Eliminating the need for additional infrastructure and a centralized management console takes a load off your network and your staff. There’s no PKI, no database server, and no key repository (e.g. key escrow servers). Those functions are now automated and take place at the application level on each protected device. All of that saves hardware costs, recurring software licensing fees, maintenance, and support costs. Plus, automation means workflows and existing business processes are unchanged, so a majority of your back-office users won’t notice the security measures unless they flag a potential issue.

E2E encryption is faster

Since each message is encrypted on the sending device and decrypted on the receiving one, there are no additional hops necessary to accomplish this crucial task. And by removing the hardware and software previously used for this, more messages can make their way to their destinations with less latency. This seamless integration with your existing back-office infrastructure also means no need for added bandwidth or cloud storage for databases, etc. saving you even more on the back end.

E2E encryption is easier

Workflows are essentially uninterrupted with E2E encryption. Once install is complete, each user goes about their day as they did under the PKI model. Only now they don’t have to deal with expired keys, disrupted connections to the key server, or crashes due to the sheer volume of messages needing to be encrypted. And since every message is encrypted by default, they also don’t have to worry about the security of the data within, no matter where it’s being sent.

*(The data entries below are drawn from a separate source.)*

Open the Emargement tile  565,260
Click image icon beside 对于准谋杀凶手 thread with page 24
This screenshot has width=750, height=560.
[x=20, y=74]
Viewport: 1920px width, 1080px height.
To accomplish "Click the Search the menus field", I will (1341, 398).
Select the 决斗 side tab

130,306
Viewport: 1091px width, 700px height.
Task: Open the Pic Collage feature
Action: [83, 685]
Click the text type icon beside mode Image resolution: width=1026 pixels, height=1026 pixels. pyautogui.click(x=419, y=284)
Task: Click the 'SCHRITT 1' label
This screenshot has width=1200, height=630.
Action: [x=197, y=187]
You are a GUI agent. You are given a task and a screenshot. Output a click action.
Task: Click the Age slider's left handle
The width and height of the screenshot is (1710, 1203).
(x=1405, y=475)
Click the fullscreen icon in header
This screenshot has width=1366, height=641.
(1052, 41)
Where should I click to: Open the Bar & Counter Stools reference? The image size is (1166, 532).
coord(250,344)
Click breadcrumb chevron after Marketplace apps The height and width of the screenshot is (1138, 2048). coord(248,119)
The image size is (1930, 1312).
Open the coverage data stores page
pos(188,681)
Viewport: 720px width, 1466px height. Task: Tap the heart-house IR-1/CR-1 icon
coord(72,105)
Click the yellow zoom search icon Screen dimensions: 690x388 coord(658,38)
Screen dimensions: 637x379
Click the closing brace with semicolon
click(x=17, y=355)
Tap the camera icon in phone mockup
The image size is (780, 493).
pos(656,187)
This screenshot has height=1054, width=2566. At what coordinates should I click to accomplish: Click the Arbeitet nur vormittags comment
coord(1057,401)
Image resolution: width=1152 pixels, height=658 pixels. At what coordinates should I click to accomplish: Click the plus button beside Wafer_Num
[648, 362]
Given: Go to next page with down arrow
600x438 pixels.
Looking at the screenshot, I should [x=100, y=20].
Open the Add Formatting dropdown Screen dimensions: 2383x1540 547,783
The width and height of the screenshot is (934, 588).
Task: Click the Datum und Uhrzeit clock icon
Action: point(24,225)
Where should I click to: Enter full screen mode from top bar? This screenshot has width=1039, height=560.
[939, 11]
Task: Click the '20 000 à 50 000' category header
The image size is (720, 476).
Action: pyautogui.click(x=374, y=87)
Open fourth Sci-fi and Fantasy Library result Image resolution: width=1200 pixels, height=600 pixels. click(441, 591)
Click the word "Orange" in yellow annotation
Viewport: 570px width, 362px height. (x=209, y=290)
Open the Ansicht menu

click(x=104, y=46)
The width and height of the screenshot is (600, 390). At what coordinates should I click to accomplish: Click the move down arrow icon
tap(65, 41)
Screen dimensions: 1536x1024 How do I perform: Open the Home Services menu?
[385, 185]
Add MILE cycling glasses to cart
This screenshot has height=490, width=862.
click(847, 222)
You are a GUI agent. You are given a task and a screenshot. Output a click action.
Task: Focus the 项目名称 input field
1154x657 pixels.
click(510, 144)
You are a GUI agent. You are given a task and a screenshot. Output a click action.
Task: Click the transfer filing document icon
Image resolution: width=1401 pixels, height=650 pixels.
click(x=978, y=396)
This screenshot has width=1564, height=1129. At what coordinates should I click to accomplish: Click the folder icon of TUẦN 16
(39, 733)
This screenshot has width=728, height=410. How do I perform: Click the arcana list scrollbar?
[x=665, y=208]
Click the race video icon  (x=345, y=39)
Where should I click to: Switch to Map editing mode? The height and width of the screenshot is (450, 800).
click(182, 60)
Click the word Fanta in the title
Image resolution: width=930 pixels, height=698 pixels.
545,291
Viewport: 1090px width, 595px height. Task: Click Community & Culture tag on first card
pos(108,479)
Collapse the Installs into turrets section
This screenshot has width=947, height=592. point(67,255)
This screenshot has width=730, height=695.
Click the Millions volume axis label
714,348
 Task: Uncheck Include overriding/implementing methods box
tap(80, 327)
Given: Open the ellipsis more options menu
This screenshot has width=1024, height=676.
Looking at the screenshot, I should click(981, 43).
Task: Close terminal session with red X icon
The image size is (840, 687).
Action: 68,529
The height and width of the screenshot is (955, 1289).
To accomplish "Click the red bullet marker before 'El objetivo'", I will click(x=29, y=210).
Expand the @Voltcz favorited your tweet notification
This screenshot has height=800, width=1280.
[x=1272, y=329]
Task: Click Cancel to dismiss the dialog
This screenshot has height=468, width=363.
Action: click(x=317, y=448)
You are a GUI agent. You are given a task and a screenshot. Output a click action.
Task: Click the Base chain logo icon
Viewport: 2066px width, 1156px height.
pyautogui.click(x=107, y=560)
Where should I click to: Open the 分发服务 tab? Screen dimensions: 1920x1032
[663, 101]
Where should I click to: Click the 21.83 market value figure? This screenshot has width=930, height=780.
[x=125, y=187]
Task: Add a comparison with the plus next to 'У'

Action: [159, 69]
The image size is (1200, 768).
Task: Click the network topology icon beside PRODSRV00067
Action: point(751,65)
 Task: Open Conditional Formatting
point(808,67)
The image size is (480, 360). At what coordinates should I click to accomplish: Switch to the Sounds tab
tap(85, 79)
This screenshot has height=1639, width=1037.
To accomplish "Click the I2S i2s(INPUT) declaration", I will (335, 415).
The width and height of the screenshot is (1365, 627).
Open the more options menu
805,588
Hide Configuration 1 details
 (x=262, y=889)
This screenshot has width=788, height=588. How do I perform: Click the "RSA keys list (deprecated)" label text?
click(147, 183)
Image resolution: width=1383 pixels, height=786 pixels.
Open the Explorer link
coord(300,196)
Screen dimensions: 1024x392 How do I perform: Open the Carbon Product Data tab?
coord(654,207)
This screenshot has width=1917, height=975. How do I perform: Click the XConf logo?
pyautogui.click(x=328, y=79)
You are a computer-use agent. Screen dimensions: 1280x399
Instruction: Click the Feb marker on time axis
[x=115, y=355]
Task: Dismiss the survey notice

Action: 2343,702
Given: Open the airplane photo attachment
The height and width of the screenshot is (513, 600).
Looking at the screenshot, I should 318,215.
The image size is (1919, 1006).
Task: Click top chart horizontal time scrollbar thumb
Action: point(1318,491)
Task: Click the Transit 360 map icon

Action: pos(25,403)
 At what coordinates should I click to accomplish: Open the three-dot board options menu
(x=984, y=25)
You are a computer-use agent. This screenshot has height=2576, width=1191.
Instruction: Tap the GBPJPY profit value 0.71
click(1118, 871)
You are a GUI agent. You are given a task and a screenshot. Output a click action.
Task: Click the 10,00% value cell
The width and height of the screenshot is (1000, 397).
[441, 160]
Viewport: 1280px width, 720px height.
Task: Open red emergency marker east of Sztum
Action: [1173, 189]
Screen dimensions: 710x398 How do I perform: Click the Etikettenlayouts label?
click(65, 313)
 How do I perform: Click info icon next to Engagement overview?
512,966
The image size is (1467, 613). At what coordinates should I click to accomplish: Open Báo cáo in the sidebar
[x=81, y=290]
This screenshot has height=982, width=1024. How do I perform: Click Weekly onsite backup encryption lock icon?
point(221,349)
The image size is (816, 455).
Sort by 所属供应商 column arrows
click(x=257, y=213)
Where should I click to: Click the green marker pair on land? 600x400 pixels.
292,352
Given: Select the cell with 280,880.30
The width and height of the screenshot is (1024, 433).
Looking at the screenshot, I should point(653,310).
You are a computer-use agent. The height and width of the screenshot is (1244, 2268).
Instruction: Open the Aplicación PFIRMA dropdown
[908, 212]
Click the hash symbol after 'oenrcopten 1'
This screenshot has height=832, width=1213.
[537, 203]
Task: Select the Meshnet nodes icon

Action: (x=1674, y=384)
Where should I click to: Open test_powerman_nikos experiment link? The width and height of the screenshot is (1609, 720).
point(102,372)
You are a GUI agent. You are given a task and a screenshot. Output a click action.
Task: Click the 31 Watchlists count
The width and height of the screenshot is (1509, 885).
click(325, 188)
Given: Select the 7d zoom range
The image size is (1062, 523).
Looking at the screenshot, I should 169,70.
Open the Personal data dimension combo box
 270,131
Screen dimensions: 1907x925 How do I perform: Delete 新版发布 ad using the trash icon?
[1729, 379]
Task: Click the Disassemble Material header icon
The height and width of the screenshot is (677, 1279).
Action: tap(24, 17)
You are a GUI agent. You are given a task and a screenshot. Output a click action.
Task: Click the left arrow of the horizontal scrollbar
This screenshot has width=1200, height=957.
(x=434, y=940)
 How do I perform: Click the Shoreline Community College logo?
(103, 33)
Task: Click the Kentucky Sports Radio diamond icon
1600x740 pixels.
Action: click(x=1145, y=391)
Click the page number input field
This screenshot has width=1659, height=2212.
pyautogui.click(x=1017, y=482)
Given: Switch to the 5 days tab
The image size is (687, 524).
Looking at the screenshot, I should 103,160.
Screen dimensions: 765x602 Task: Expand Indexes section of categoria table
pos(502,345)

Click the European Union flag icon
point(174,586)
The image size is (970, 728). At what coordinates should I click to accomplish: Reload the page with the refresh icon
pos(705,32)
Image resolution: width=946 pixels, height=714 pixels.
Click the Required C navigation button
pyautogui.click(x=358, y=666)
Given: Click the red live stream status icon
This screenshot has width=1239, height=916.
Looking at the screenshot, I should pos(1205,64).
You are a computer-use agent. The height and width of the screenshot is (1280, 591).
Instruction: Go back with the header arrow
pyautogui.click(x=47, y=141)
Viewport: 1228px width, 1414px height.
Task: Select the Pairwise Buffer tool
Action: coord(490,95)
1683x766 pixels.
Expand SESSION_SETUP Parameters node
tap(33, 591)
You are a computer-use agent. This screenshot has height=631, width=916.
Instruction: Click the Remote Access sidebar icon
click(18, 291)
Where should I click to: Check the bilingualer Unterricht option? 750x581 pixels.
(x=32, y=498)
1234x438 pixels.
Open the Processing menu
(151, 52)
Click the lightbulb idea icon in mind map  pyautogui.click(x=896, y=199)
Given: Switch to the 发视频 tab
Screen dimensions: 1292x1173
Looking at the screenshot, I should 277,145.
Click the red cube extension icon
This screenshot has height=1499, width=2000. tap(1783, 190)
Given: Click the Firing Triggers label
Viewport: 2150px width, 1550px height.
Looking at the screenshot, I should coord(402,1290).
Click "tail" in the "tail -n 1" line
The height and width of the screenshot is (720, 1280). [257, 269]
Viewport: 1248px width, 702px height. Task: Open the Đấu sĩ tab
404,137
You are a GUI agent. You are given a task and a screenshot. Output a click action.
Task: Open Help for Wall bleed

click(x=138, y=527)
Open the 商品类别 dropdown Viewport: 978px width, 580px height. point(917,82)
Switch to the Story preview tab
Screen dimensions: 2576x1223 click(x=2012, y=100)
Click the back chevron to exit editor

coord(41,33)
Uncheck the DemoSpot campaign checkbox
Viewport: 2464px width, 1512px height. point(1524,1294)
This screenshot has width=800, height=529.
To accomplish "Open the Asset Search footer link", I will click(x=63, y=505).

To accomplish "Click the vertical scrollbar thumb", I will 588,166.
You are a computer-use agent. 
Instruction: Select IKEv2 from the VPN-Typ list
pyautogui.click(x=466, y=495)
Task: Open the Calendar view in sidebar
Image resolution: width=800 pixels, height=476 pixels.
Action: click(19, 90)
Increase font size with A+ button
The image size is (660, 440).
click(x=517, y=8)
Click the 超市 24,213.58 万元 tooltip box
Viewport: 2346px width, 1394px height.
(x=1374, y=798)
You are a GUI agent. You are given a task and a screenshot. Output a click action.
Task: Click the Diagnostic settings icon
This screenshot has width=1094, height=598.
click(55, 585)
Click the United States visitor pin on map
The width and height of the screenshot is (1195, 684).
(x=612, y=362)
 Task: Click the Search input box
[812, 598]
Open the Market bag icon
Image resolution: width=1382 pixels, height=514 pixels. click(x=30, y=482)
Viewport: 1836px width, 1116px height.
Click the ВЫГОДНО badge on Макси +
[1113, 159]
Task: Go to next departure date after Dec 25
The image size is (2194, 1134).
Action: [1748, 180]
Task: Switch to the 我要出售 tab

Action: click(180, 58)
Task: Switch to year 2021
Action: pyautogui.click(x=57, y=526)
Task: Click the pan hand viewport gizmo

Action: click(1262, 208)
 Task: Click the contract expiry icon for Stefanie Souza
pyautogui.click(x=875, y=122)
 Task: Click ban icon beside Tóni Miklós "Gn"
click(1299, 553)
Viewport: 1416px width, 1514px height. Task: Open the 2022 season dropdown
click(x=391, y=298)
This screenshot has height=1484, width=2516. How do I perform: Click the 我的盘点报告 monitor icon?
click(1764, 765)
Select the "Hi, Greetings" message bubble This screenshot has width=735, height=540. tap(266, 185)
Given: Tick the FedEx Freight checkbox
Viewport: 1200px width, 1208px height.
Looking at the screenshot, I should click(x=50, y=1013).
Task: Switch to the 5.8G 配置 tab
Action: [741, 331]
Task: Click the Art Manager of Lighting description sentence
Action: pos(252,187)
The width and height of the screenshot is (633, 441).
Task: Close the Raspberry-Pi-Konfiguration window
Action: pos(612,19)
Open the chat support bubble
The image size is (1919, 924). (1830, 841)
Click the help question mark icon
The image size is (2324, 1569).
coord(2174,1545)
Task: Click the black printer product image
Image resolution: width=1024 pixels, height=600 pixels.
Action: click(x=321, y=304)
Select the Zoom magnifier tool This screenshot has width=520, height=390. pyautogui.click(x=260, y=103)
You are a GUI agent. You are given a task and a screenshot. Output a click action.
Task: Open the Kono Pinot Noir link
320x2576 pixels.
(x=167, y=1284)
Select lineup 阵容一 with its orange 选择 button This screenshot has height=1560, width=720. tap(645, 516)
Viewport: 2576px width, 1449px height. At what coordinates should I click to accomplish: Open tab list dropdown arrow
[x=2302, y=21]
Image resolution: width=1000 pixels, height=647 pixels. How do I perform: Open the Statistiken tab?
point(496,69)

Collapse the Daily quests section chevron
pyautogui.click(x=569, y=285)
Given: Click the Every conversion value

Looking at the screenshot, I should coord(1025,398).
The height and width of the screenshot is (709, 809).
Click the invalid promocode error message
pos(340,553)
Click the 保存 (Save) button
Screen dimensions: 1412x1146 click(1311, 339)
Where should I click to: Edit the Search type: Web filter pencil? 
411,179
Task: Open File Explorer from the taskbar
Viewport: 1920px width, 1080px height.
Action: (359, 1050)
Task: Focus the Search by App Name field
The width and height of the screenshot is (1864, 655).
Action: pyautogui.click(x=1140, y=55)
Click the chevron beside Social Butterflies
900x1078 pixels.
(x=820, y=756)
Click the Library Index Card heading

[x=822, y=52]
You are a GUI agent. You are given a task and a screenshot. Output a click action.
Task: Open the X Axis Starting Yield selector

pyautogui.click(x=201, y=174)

That lack of disruption means workflows continue unhindered, with the end result being elevated productivity. And if you’re worried about regulatory compliance, read-only keys allow regulators to read dataflows and ensure compliance without exposing any of the data within.

Whether you’re trying to bolster your existing security in a way that will save costs and increase efficiency, or you’re starting from scratch or are looking at a full systems upgrade to get things to this level, a true end-to-end encryption solution like p≡p provides the only comprehensive option. You’ll save time, energy, and, crucially, money by reducing the footprint of your encryption scheme, and your organization will reap the benefits in improved productivity while your cyber security sees a boost in efficiency and effectiveness.